Compound adjectives are adjectives that constitute more than one word. It includes both hyphenated and non-hyphenated words. Examples of non-hyphenated compound adjectives are homegrown, seasick, and bulletproof.
There are plenty of examples of hyphenated compound adjectives, such as well-known, world-famous, user-friendly, and absent-minded.
A compound adjective is an adjective created when a noun, participle, or adjective is added to another adjective.
In most cases, hyphens are used to separate the words in a compound adjective. This is a safe way to identify compound adjectives in a sentence.
When to use compound adjectives
Compound adjectives are used when simple adjectives aren’t suitable enough to convey the complete meaning of a sentence. For example, instead of writing:
He is known around the world
We can write:
He is world-famous
As can be seen from the above example, using a compound adjective makes the sentence more concise and succinct. Using compound adjectives can help improve writing and speaking abilities while maintaining coherence in sentence structures.
Let’s check out some more examples of using compound adjectives in sentences:
- Simple adjective: Her tenure won’t last for a long time
- Compound adjective: She has a short-term tenure
- Simple adjective: He falls sick whenever he goes to the mountains
- Compound adjective: He suffers from mountain sickness
- Simple adjective: John is never focused on the moment
- Compound adjective: John is always absent-minded
- Simple adjective: This is the best product you can get right now
- Compound adjective: This is a best-in-class product
- Simple adjective: The entire village speaks Spanish
- Compound adjective: It’s a Spanish-speaking village
- Simple adjective: Rich Dad, Poor Dad opened my eyes
- Compound adjective: Rich Dad, Poor Dad is an eye-opening book
Different types of compound adjectives
There are multiple types of compound adjectives. For example, some compound adjectives follow a Noun + Adjective structure, while others follow an Adjective + Noun structure. Compound adjectives also incorporate different tenses of verbs.
Let’s check out examples for a clearer understanding.
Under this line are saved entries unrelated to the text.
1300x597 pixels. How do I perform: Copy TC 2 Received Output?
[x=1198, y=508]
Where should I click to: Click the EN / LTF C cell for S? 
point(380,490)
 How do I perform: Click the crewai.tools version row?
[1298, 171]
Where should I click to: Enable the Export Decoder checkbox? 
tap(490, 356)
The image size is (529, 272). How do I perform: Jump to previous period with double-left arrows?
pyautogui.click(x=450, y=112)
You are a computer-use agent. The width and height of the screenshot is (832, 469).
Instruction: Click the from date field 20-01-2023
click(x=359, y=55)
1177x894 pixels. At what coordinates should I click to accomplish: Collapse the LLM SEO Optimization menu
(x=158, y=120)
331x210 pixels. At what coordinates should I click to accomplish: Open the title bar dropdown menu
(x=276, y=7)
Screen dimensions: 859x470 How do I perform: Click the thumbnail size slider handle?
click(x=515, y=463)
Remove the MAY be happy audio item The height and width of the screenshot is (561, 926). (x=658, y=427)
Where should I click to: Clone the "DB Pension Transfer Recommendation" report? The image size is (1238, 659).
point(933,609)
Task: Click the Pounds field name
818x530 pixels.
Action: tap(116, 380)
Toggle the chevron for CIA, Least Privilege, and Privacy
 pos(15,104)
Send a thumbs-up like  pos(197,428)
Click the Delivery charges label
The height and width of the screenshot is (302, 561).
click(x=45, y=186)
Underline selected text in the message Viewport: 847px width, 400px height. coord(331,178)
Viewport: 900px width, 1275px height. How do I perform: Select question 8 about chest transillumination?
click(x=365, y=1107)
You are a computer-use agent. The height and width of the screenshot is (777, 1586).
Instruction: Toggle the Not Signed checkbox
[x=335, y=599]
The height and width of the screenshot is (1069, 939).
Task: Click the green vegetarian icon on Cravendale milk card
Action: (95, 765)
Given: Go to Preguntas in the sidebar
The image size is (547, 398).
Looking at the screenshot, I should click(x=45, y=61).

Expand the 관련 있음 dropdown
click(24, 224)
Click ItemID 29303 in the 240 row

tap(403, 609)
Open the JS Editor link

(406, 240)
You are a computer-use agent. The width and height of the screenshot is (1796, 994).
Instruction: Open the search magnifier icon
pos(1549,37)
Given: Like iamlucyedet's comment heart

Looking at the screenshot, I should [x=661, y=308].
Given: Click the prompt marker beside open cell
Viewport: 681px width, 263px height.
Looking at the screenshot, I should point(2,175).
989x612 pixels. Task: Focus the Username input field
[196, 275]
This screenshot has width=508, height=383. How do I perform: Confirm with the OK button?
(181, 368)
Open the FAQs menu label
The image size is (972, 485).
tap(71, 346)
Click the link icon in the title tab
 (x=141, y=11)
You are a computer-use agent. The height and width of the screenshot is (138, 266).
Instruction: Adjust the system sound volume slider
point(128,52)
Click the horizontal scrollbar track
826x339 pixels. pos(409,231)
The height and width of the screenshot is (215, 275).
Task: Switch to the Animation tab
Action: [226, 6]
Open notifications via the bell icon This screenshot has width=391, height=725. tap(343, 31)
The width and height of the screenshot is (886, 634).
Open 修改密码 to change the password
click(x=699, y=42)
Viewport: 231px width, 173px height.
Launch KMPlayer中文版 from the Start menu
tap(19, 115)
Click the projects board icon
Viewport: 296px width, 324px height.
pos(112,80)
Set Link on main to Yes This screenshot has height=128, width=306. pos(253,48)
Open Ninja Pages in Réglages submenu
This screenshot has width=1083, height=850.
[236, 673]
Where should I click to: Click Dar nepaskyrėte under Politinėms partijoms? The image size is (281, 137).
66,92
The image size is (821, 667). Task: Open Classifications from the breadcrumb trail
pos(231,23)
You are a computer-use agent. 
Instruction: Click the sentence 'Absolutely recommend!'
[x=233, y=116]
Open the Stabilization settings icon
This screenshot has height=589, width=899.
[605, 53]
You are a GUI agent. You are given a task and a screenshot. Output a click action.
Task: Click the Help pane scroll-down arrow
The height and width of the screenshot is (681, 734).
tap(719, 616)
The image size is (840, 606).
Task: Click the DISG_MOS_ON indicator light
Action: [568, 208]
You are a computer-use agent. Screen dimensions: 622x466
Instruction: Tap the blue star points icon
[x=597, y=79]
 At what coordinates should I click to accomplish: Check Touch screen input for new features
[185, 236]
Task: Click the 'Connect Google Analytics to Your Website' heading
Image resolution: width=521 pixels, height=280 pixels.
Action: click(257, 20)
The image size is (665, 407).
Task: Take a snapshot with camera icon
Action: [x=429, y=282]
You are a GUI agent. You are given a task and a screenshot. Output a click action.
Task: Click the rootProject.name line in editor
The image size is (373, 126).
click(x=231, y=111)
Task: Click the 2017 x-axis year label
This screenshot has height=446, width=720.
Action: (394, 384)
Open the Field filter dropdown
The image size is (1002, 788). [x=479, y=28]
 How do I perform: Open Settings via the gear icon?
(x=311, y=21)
Adjective + Noun: Short-term, mid-level, long-distance
- I am doing a short-term project
- He is working as a mid-level manager
- She went on a long-distance trek
Noun + Verb (Past participle): homegrown, whitewashed, moonlit, sun-dried
- I prefer using homegrown herbs in my dishes
- Australia whitewashed England in the latest cricket series
- It was a clear, moonlit night
- These are sun-dried figs that you can eat
Adjective + Verb (Present participle): English-speaking, forward-looking, fast-talking
- The United States of America is primarily an English-speaking country
- My manager has a forward-looking approach to business
- His fast-talking personality did not impress the interviewers
Noun + adjective: red-hot, cruelty-free, sky-blue
- Continuous impact made the iron rod red-hot
- I only believe in using cruelty-free skincare products
- She wanted a sky-blue dress for the evening
Noun + noun: meat-eater, mountain sickness, waterproof, bulletproof
- David is a vigorous meat-eater
- He suffers from mountain sickness very often
- James Bond drives a bulletproof car and wears a waterproof watch
Hyphenated and non-hyphenated compound adjectives
Compound adjectives are generally hyphenated, but it’s not always the case. The same goes for the number of words in a compound adjective. Many compound adjectives are treated as a single word. Here are some examples:
These words don’t have hyphens and are used in sentences as a single word. However, many compound adjectives are hyphenated. Here are some examples of common hyphenated compound adjectives:
Several compound adjectives contain more than two words. Here are some examples:
- Holier than thou
Compound adjectives can have one word, two words, or more than two words. Creative writers often combine more than two or three words to create unique compound adjectives.
Where to put the hyphen
In some cases, using a hyphen is not necessary to make compound adjectives.
Read this sentence –
- Mary has a big beautiful doll.
In the sentence above, the term “big beautiful” is the compound adjective as it describes the noun “doll”. But hyphen has not been used.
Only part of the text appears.